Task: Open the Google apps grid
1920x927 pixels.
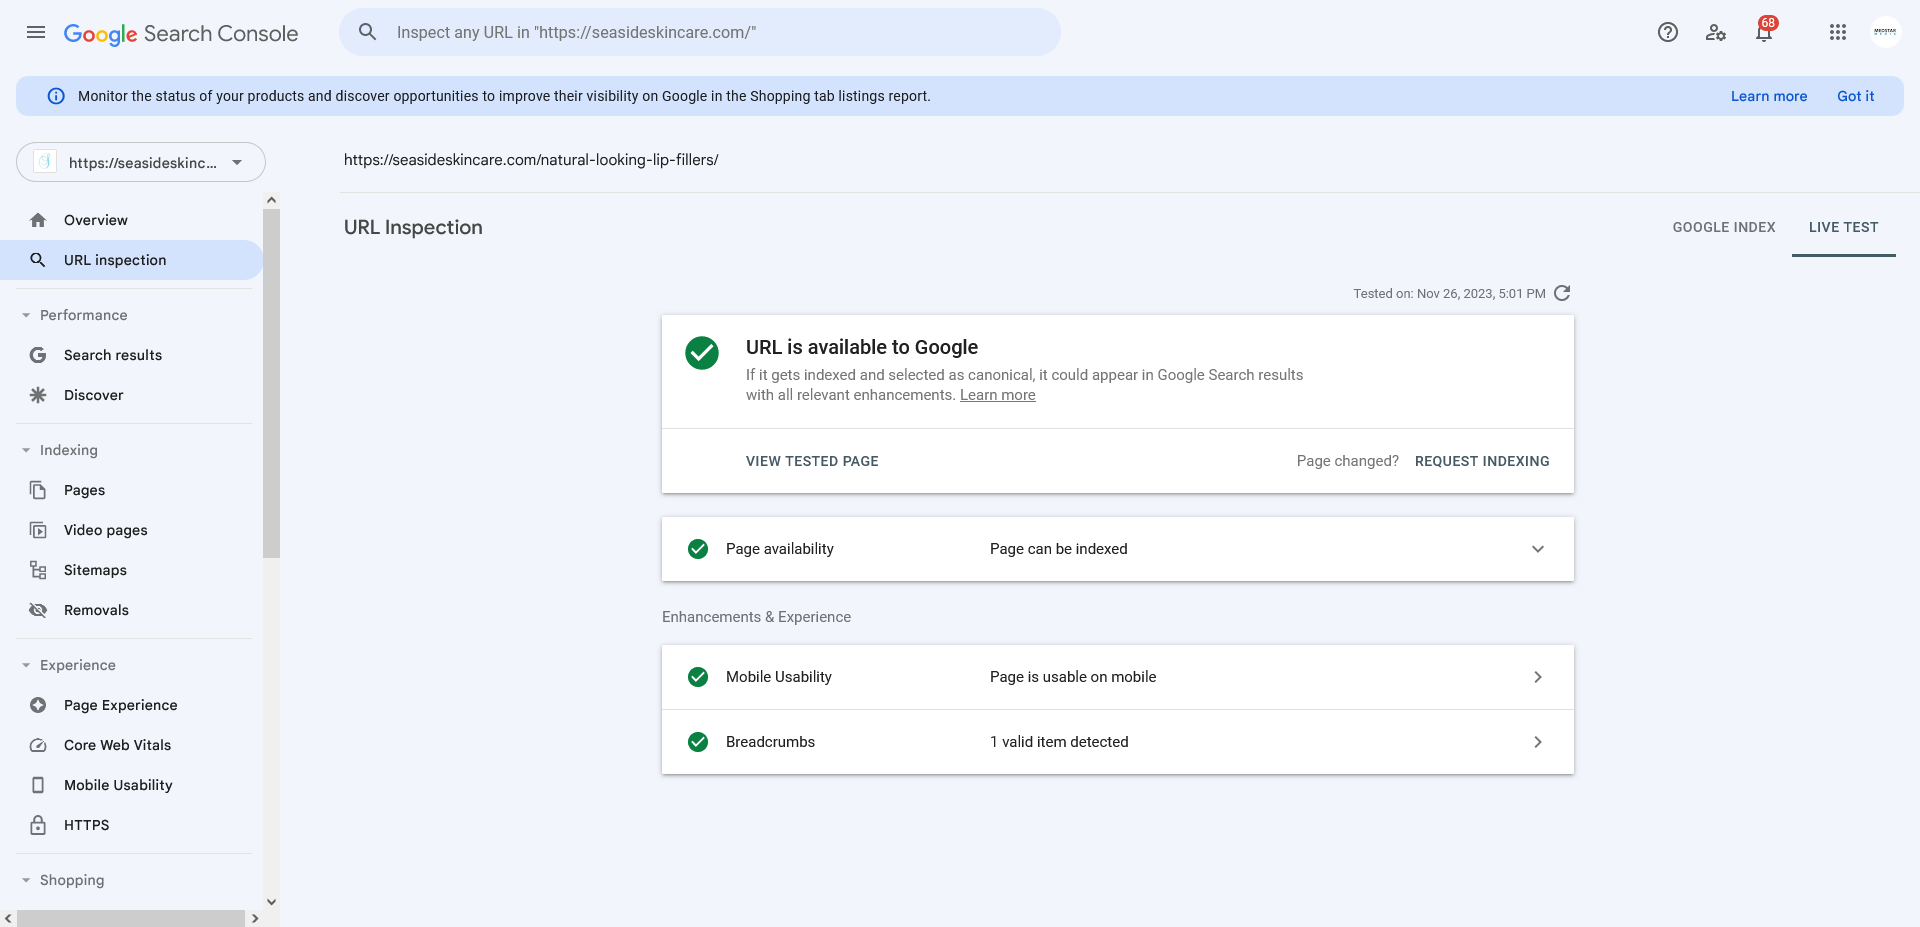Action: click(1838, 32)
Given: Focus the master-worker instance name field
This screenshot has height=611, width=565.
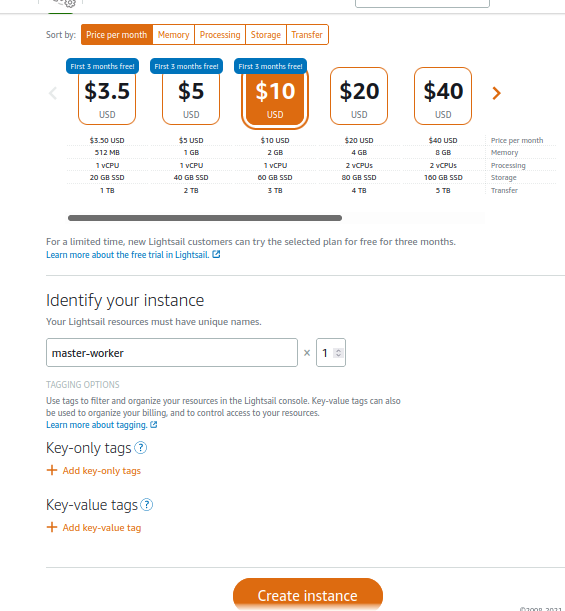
※ ※ ※
• **Problem to solve**
Write out all the entries exactly, except for the pictures.

• **Answer space**
Task: Open the Google apps grid
1920x927 pixels.
Action: click(1838, 32)
Given: Focus the master-worker instance name field
This screenshot has height=611, width=565.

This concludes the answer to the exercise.